By contrast, my adopted mother had Alzheimer's. My father took care of her at home until that became impossible. We moved her to an Adult Family Home which provided 24 hour care. My parents' HMO provided nurse visits as necessary.

The expense for this was $5500/month which is near the lower end. After using mom's $2500 Social Security, dad still had to pay $3k out of his own pocket for two years until her death. She could have lasted much longer if she had not contracted an infection.

The AFH owner rarely took Medicaid customers, as they only paid $2500/month total. She only took them if they were fairly self-sufficient, not requiring staff for mobility, personal care, feeding, etc.

Canadians only pay 10.6% of GDP for health care, yet none of my numerous Canadian relatives ever complain about their medical care. My ob/gyn uncle raised his family in a very comfortable lifestyle - they certainly weren't suffering.

Meanwhile, as we Americans spend 17% of our GDP, I see horror stories like my daughter's, or worse. Why do the insurance companies run our country? That's the only reason I can see for Single Payer not being 'On the table'.

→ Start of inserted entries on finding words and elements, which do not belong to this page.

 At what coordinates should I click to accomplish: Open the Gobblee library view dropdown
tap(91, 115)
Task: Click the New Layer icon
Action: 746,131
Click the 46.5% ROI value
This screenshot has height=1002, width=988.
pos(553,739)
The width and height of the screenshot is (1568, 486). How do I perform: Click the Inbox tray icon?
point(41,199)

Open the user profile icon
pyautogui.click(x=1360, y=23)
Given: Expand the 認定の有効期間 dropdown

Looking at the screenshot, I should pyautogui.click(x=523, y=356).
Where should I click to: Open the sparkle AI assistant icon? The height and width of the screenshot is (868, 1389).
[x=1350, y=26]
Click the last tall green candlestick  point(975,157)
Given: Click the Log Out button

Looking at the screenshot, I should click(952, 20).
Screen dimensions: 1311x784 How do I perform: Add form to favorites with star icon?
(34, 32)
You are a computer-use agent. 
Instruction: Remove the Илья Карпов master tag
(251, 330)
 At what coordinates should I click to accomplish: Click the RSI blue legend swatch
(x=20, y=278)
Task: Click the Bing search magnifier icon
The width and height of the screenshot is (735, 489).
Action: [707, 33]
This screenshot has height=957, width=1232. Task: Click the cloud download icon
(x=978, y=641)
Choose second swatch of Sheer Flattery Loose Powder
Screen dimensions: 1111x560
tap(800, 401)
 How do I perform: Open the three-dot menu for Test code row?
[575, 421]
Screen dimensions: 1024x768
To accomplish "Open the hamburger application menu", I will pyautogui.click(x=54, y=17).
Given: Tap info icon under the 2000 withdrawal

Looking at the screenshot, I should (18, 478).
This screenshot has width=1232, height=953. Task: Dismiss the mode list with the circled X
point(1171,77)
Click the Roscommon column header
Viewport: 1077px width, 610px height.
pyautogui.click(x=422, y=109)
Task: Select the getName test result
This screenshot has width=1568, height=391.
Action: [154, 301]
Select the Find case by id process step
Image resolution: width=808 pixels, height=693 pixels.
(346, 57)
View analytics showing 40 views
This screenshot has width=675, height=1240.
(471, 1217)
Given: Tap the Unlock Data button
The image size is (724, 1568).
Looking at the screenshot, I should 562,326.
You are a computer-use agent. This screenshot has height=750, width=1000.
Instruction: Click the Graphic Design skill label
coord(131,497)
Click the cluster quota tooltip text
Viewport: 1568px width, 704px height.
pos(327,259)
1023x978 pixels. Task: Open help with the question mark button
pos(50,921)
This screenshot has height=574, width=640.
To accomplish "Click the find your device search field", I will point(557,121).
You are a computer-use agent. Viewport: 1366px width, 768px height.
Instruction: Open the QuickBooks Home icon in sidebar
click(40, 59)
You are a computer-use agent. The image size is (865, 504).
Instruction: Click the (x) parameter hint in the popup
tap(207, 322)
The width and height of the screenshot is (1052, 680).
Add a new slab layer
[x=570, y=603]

Posted by: wapowa | June 9, 2009 2:41 PM | Report abuse

Why are politicians always on the receiving end?

This is not a pretty sight. In 2008 members of congress received $46 million from the insurance industry and $400 million from the complete health care complex. You might ask, Why would this money be given if it didn’t buy or block policy? Aren’t these patient dollars to begin with?

The last thing in the world the insurers want is a good public system competing with a good private system. Neither do the politicians. The private system cannot come close on price because of excessive costs not seen in the public plan. Like broker commissions, high CEO salaries, high shareholder profits, marketing and actuarial costs, and even their lobbying and campaign contributions that must be passed on to the patient.

The privates want to do away with the public option and so do the politicians. Not just because of the $46 million in bribes that they’ve already received from the industry, but because going forward private entities can continue loading up their campaign coffers, and public entities like Medicare cannot give political cash.

Politicians will always prefer private over public for this reason. And this is why they prefer mandates to buy “private” insurance, even if some is taxpayer subsidized. But "mandates" are just more of the same waste we've been trying to get rid of.

Why else would they block more efficient health care? In this case the politicians get a share of the private system but zero from the public system. They even get a piece of the taxpayer-subsidized dollars, and they get some patient dollars as a sweetener.

Aren’t politicians great?

And of course even if we win this the insurers will continue bribing the politicians to weaken whatever efficiencies we achieve, just as they are doing in Canada to destroy their system. A weak system gives both parties another shot at the prize, and that’s also why they seek to preserve the right to make campaign bribes.

As long as we keep playing with the words we give them wiggle room. Public option or not, single payer or not, mandated insurance or not… they can keep dancing around the real issue. Money. They are getting paid campaign bribes to cannibalize the system to the benefit of the insurers and to the detriment of the public.

We MUST start calling this what it is… political corruption. It may be an “issue,” but its one that generates loads of campaign cash.

Until we achieve full public funding of campaigns, it is what it is. Live with it, or change it.

Jack Lohman

Posted by: jlohman | June 10, 2009 8:16 AM | Report abuse


The Commonwealth Fund as a data-source?

Their whole purpose is the COMMIE-CRAT raise-taxes health care plan.

To use them as a data source is as ridiculous as using Madonna as a moral compass for abstinence.